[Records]
START

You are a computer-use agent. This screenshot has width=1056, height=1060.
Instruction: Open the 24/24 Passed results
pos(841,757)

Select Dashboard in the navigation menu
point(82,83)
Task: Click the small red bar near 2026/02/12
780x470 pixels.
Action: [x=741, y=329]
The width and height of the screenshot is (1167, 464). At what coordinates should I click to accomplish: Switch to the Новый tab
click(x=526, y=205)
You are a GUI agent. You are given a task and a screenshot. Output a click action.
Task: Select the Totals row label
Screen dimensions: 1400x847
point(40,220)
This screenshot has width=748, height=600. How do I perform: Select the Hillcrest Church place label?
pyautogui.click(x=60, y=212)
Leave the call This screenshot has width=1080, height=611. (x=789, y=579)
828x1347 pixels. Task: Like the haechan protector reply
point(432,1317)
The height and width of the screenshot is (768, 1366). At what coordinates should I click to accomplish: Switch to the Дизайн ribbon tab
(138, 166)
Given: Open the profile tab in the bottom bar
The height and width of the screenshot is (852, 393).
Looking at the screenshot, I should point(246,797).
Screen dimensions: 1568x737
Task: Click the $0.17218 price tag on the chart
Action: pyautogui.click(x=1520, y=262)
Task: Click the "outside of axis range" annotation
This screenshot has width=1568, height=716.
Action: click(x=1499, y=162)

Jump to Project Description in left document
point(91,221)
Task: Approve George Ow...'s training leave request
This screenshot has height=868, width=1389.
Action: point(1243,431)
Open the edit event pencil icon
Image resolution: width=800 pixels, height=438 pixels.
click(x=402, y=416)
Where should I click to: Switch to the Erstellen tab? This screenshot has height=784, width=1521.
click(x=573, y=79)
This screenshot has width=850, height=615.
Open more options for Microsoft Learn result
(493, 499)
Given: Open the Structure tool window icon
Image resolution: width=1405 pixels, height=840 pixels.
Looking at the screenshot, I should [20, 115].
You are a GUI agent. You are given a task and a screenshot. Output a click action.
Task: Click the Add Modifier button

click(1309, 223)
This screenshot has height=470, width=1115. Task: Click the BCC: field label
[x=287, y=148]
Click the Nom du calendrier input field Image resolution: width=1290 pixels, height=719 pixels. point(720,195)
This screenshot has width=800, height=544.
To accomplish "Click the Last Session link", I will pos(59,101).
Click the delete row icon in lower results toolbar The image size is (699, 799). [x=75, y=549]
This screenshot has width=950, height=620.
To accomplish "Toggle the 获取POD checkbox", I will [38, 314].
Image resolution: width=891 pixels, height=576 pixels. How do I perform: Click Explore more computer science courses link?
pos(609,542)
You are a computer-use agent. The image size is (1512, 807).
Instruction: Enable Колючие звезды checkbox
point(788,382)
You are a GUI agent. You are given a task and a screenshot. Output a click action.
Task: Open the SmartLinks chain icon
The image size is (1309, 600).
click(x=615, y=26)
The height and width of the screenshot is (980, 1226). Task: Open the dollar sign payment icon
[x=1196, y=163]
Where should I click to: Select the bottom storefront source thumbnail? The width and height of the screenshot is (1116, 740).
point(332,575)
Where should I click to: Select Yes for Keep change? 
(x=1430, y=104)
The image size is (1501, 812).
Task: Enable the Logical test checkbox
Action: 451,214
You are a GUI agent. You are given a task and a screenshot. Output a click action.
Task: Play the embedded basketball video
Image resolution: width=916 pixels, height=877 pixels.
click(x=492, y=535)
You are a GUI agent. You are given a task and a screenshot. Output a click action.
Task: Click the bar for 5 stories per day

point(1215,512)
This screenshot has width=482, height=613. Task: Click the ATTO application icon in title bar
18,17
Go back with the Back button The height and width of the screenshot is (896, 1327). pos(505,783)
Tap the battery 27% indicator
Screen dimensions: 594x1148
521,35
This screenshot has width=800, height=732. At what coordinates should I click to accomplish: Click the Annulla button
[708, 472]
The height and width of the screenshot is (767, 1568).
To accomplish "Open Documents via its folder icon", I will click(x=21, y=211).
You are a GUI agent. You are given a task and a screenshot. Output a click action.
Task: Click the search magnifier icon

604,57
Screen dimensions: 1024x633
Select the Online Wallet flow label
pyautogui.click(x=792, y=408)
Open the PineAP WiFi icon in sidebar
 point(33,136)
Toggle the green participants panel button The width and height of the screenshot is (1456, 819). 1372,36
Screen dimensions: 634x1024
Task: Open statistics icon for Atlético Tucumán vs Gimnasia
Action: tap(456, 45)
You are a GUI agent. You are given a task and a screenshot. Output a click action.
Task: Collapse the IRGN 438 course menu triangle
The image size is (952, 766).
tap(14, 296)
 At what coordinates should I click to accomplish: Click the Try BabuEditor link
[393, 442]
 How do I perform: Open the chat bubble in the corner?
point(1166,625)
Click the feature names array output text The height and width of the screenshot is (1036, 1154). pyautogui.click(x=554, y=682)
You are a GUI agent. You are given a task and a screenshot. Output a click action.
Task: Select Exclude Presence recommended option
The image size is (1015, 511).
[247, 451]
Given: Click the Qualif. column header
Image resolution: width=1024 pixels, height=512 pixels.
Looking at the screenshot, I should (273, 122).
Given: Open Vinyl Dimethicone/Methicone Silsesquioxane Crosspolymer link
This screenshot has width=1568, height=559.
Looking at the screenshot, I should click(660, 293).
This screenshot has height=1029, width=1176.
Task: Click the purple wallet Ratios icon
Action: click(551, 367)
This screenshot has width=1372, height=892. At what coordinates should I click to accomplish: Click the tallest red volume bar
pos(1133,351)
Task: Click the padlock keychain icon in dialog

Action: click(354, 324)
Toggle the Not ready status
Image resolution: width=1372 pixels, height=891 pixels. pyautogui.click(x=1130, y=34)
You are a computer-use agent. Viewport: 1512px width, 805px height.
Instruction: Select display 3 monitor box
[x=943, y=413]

END

STATED TASK:
Format all of the rows above as a JSON list of strings, one string for each line, and leave out the blank lines.

WORKED SOLUTION:
[
  "You are a computer-use agent. This screenshot has width=1056, height=1060.",
  "Instruction: Open the 24/24 Passed results",
  "pos(841,757)",
  "Select Dashboard in the navigation menu",
  "point(82,83)",
  "Task: Click the small red bar near 2026/02/12",
  "780x470 pixels.",
  "Action: [x=741, y=329]",
  "The width and height of the screenshot is (1167, 464). At what coordinates should I click to accomplish: Switch to the Новый tab",
  "click(x=526, y=205)",
  "You are a GUI agent. You are given a task and a screenshot. Output a click action.",
  "Task: Select the Totals row label",
  "Screen dimensions: 1400x847",
  "point(40,220)",
  "This screenshot has width=748, height=600. How do I perform: Select the Hillcrest Church place label?",
  "pyautogui.click(x=60, y=212)",
  "Leave the call This screenshot has width=1080, height=611. (x=789, y=579)",
  "828x1347 pixels. Task: Like the haechan protector reply",
  "point(432,1317)",
  "The height and width of the screenshot is (768, 1366). At what coordinates should I click to accomplish: Switch to the Дизайн ribbon tab",
  "(138, 166)",
  "Given: Open the profile tab in the bottom bar",
  "The height and width of the screenshot is (852, 393).",
  "Looking at the screenshot, I should point(246,797).",
  "Screen dimensions: 1568x737",
  "Task: Click the $0.17218 price tag on the chart",
  "Action: pyautogui.click(x=1520, y=262)",
  "Task: Click the \"outside of axis range\" annotation",
  "This screenshot has width=1568, height=716.",
  "Action: click(x=1499, y=162)",
  "Jump to Project Description in left document",
  "point(91,221)",
  "Task: Approve George Ow...'s training leave request",
  "This screenshot has height=868, width=1389.",
  "Action: point(1243,431)",
  "Open the edit event pencil icon",
  "Image resolution: width=800 pixels, height=438 pixels.",
  "click(x=402, y=416)",
  "Where should I click to: Switch to the Erstellen tab? This screenshot has height=784, width=1521.",
  "click(x=573, y=79)",
  "This screenshot has width=850, height=615.",
  "Open more options for Microsoft Learn result",
  "(493, 499)",
  "Given: Open the Structure tool window icon",
  "Image resolution: width=1405 pixels, height=840 pixels.",
  "Looking at the screenshot, I should [20, 115].",
  "You are a GUI agent. You are given a task and a screenshot. Output a click action.",
  "Task: Click the Add Modifier button",
  "click(1309, 223)",
  "This screenshot has height=470, width=1115. Task: Click the BCC: field label",
  "[x=287, y=148]",
  "Click the Nom du calendrier input field Image resolution: width=1290 pixels, height=719 pixels. point(720,195)",
  "This screenshot has width=800, height=544.",
  "To accomplish \"Click the Last Session link\", I will pos(59,101).",
  "Click the delete row icon in lower results toolbar The image size is (699, 799). [x=75, y=549]",
  "This screenshot has width=950, height=620.",
  "To accomplish \"Toggle the 获取POD checkbox\", I will [38, 314].",
  "Image resolution: width=891 pixels, height=576 pixels. How do I perform: Click Explore more computer science courses link?",
  "pos(609,542)",
  "You are a computer-use agent. The image size is (1512, 807).",
  "Instruction: Enable Колючие звезды checkbox",
  "point(788,382)",
  "You are a GUI agent. You are given a task and a screenshot. Output a click action.",
  "Task: Open the SmartLinks chain icon",
  "The image size is (1309, 600).",
  "click(x=615, y=26)",
  "The height and width of the screenshot is (980, 1226). Task: Open the dollar sign payment icon",
  "[x=1196, y=163]",
  "Where should I click to: Select the bottom storefront source thumbnail? The width and height of the screenshot is (1116, 740).",
  "point(332,575)",
  "Where should I click to: Select Yes for Keep change? ",
  "(x=1430, y=104)",
  "The image size is (1501, 812).",
  "Task: Enable the Logical test checkbox",
  "Action: 451,214",
  "You are a GUI agent. You are given a task and a screenshot. Output a click action.",
  "Task: Play the embedded basketball video",
  "Image resolution: width=916 pixels, height=877 pixels.",
  "click(x=492, y=535)",
  "You are a GUI agent. You are given a task and a screenshot. Output a click action.",
  "Task: Click the bar for 5 stories per day",
  "point(1215,512)",
  "This screenshot has width=482, height=613. Task: Click the ATTO application icon in title bar",
  "18,17",
  "Go back with the Back button The height and width of the screenshot is (896, 1327). pos(505,783)",
  "Tap the battery 27% indicator",
  "Screen dimensions: 594x1148",
  "521,35",
  "This screenshot has width=800, height=732. At what coordinates should I click to accomplish: Click the Annulla button",
  "[708, 472]",
  "The height and width of the screenshot is (767, 1568).",
  "To accomplish \"Open Documents via its folder icon\", I will click(x=21, y=211).",
  "You are a GUI agent. You are given a task and a screenshot. Output a click action.",
  "Task: Click the search magnifier icon",
  "604,57",
  "Screen dimensions: 1024x633",
  "Select the Online Wallet flow label",
  "pyautogui.click(x=792, y=408)",
  "Open the PineAP WiFi icon in sidebar",
  " point(33,136)",
  "Toggle the green participants panel button The width and height of the screenshot is (1456, 819). 1372,36",
  "Screen dimensions: 634x1024",
  "Task: Open statistics icon for Atlético Tucumán vs Gimnasia",
  "Action: tap(456, 45)",
  "You are a GUI agent. You are given a task and a screenshot. Output a click action.",
  "Task: Collapse the IRGN 438 course menu triangle",
  "The image size is (952, 766).",
  "tap(14, 296)",
  " At what coordinates should I click to accomplish: Click the Try BabuEditor link",
  "[393, 442]",
  " How do I perform: Open the chat bubble in the corner?",
  "point(1166,625)",
  "Click the feature names array output text The height and width of the screenshot is (1036, 1154). pyautogui.click(x=554, y=682)",
  "You are a GUI agent. You are given a task and a screenshot. Output a click action.",
  "Task: Select Exclude Presence recommended option",
  "The image size is (1015, 511).",
  "[247, 451]",
  "Given: Click the Qualif. column header",
  "Image resolution: width=1024 pixels, height=512 pixels.",
  "Looking at the screenshot, I should (273, 122).",
  "Given: Open Vinyl Dimethicone/Methicone Silsesquioxane Crosspolymer link",
  "This screenshot has width=1568, height=559.",
  "Looking at the screenshot, I should click(660, 293).",
  "This screenshot has height=1029, width=1176.",
  "Task: Click the purple wallet Ratios icon",
  "Action: click(551, 367)",
  "This screenshot has width=1372, height=892. At what coordinates should I click to accomplish: Click the tallest red volume bar",
  "pos(1133,351)",
  "Task: Click the padlock keychain icon in dialog",
  "Action: click(354, 324)",
  "Toggle the Not ready status",
  "Image resolution: width=1372 pixels, height=891 pixels. pyautogui.click(x=1130, y=34)",
  "You are a computer-use agent. Viewport: 1512px width, 805px height.",
  "Instruction: Select display 3 monitor box",
  "[x=943, y=413]"
]